PASSAGE TO READ:
☆ ☆ ☆ ☆

A review by jdscott50
Monsters: A Fan's Dilemma by Claire Dederer

informative reflective slow-paced

5.0

People used to use the word canceled jokingly. Meaning they are over, or some minor infraction resulted in cutting all tries with a person. Lately, people have been using the phrase cancel culture to refer to a person of prominence getting their access to resources revoked. Of course, those advocating for this rarely have the power to do so. Typically, when someone commits a wrong act, they must atone. Some people don't feel as if they need to do so. Furthermore, there are those whose behavior created a stain on their art. What should be done for those who create great art but are bad people?

Clarie Dederer decides to weigh in on the issue. Her main conflict that brings her to the topic is that of Polanski. She loves movies like Chinatown but worries she can no longer enjoy these films due to his criminal acts. She attempts to justify it, but she is conflicted. How can she deny herself something that she enjoys so much due to the artist's failure? She makes comparisons with Polanski, Picasso, J.K. Rowling, and others. Her general conclusion is the same as environmental action: you cannot individually hold artists accountable for their sins. If you enjoy their work, continue to enjoy it.  There is no force that can change that. 

I feel that if you like art that may insult your friends, you might want to reconsider your tastes. Some art doesn't hold up. Some artist crimes outweigh their greatness. Ultimately, it feels like an excuse to like Roman Polansky films. Go ahead and watch them, but I can expand my enjoyment to less problematic art. In fact, it forces one to expand one's horizons and to look forward instead of continually looking backward.

☆ ☆ ☆ ☆

DATASET EXTRACT:
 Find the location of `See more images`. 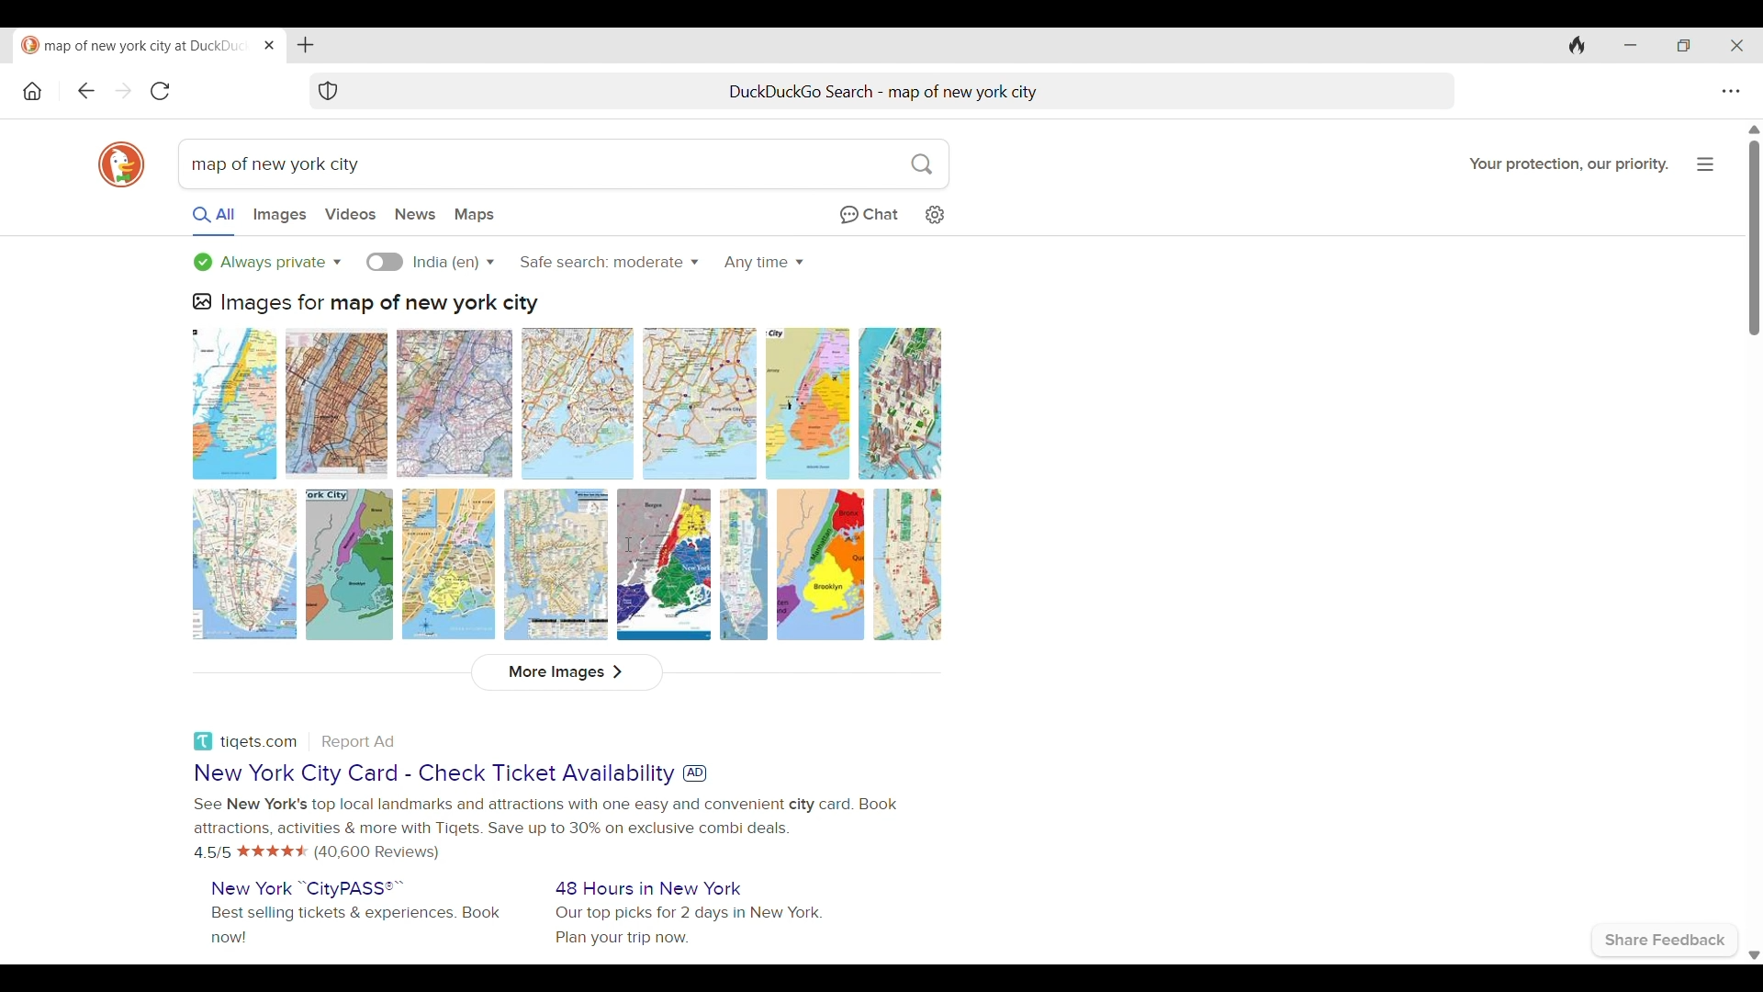

See more images is located at coordinates (567, 673).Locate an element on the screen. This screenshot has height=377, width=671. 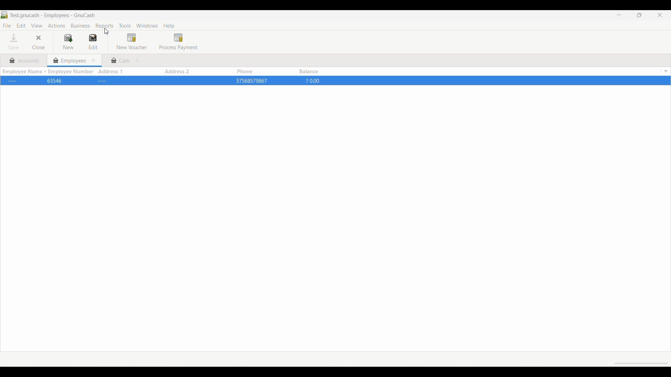
Details w.r.t. each column is located at coordinates (163, 81).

☆ ☆ ☆ ☆

ACTIONS TO TAKE:
[A] Retype the stretch of the book review above from "Clarie Dederer decides" through "can change that.".
[B] Extend the review of Monsters: A Fan's Dilemma with new writing that picks up after its final sentence.

TASK ANSWERS:
[A]
Clarie Dederer decides to weigh in on the issue. Her main conflict that brings her to the topic is that of Polanski. She loves movies like Chinatown but worries she can no longer enjoy these films due to his criminal acts. She attempts to justify it, but she is conflicted. How can she deny herself something that she enjoys so much due to the artist's failure? She makes comparisons with Polanski, Picasso, J.K. Rowling, and others. Her general conclusion is the same as environmental action: you cannot individually hold artists accountable for their sins. If you enjoy their work, continue to enjoy it.  There is no force that can change that.

[B]
Favorite Passages:

Authority says the work shall remain untouched by the life. Authority says biography is fallacy. Authority believes the work exists in an ideal state (ahistorical, alpine, snowy, pure). Authority ignores the natural feeling that arises from biographical knowledge of a subject. Authority gets snippy about stuff like that. Authority claims it is able to appreciate the work free of biography, of history. Authority sides with the male maker, against the audience. 

But of course giving a group of white male fancy-pantses all the breaks for years is the ultimate social engineering. Listen, I’d rather watch the Pythons than Gadsby any day of the week, but the point is this: None of these guys has the bandwidth to even entertain the idea that a woman’s or person of color’s point of view might be just as “normal” as theirs, just as central. They seem incapable of understanding that theirs is not the universal point of view and that their own comedy has left people out. That exclusion is not necessarily a problem for me, it’s just a fact. As lifelong excluders, they shouldn’t use their own (ridiculous) feelings of exclusion as a critique of the work of people who look different from them. 

Our feelings seem—they feel—sovereign, but they’re tethered to our moment and our circumstance; and the moments and past circumstances that came before. I might well add: what response, what opinion, what criticism do you have that is not tied up with history? We are subject to the forces of history and the biography we ourselves are living out in the conditions of that history. We think of ourselves as ahistorical subjects, but that’s just not so. 

All of which is to say, the genius is not you. Not me. The genius, as we understand it, is not the person who spends most of her time, and I mean that quite literally, thinking about childcare. My major artistic concern for the past twenty years has been childcare, it has preoccupied me more than any other subject; even now that my children are mostly grown I’m still not sure I managed it well, I lie awake worrying about it, and meanwhile old Pablo was putting out cigarettes on his girlfriend’s face.  

The liberal fantasy of effortless enlightenment simply assumes we’re getting better all the time. But how on earth can we improve unless we listen to people saying what’s wrong?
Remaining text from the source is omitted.